‘What if there is no God?’

Last Sept. 25, President Duterte asked critics of the death penalty this rhetorical question: “What if there’s no God?”

Some philosophers of religion, such as William Lane Craig, would argue that God grounds morality. So if God does not exist, there really is no foundation for objective moral values and duties. Nothing would really be objectively good or bad, or right or wrong, if God does not exist. All our actions would lack objective moral meaning; every act would be morally neutral.

So if there is no God, no one can really condemn the rape and murder of women and children as objectively wrong. Rape and murder would only be “wrong” subjectively or relatively, which is the same as saying that “it is not really wrong.”
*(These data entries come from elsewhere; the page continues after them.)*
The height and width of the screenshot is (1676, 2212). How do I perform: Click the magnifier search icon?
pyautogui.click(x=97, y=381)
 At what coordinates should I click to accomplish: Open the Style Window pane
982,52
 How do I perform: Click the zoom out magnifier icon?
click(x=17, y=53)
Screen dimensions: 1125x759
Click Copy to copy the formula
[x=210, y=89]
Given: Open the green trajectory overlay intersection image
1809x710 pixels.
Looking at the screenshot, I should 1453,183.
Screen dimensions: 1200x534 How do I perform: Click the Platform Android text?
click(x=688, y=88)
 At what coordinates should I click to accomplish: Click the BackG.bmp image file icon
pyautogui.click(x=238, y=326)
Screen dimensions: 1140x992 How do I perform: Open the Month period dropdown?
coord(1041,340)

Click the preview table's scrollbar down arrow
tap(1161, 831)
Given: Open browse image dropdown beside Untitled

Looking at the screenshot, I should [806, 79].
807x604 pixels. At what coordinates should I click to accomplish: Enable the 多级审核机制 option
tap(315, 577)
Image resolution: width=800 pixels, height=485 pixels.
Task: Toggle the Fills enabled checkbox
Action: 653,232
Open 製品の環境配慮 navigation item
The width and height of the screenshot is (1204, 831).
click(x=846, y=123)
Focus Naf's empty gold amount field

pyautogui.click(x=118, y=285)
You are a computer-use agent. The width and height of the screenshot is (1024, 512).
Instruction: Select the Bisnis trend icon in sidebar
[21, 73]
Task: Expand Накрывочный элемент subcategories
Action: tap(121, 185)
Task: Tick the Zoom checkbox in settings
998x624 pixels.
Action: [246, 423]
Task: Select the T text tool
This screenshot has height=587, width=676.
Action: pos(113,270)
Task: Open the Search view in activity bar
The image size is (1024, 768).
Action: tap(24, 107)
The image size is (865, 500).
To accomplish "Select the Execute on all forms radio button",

Rather than supporting the case for the death penalty, God’s nonexistence would only undermine it. When a convict is meted the penalty of death, he or she is not being punished for an objective wrong he or she has done. He or she is being punished because the people in power merely do not like what he or she has done. That’s comparable to condemning to death someone who does not agree with you that a blueberry-flavored ice cream is better than any other flavor of ice cream. If God does not exist, that’s all what morality is—not an objective reality, but a matter of personal taste and preference—an illusion.

God does exist, and we know this because we know that rape and murder are objectively wrong. They are objectively wrong because they are grounded on an objective and transcendent standard, namely God.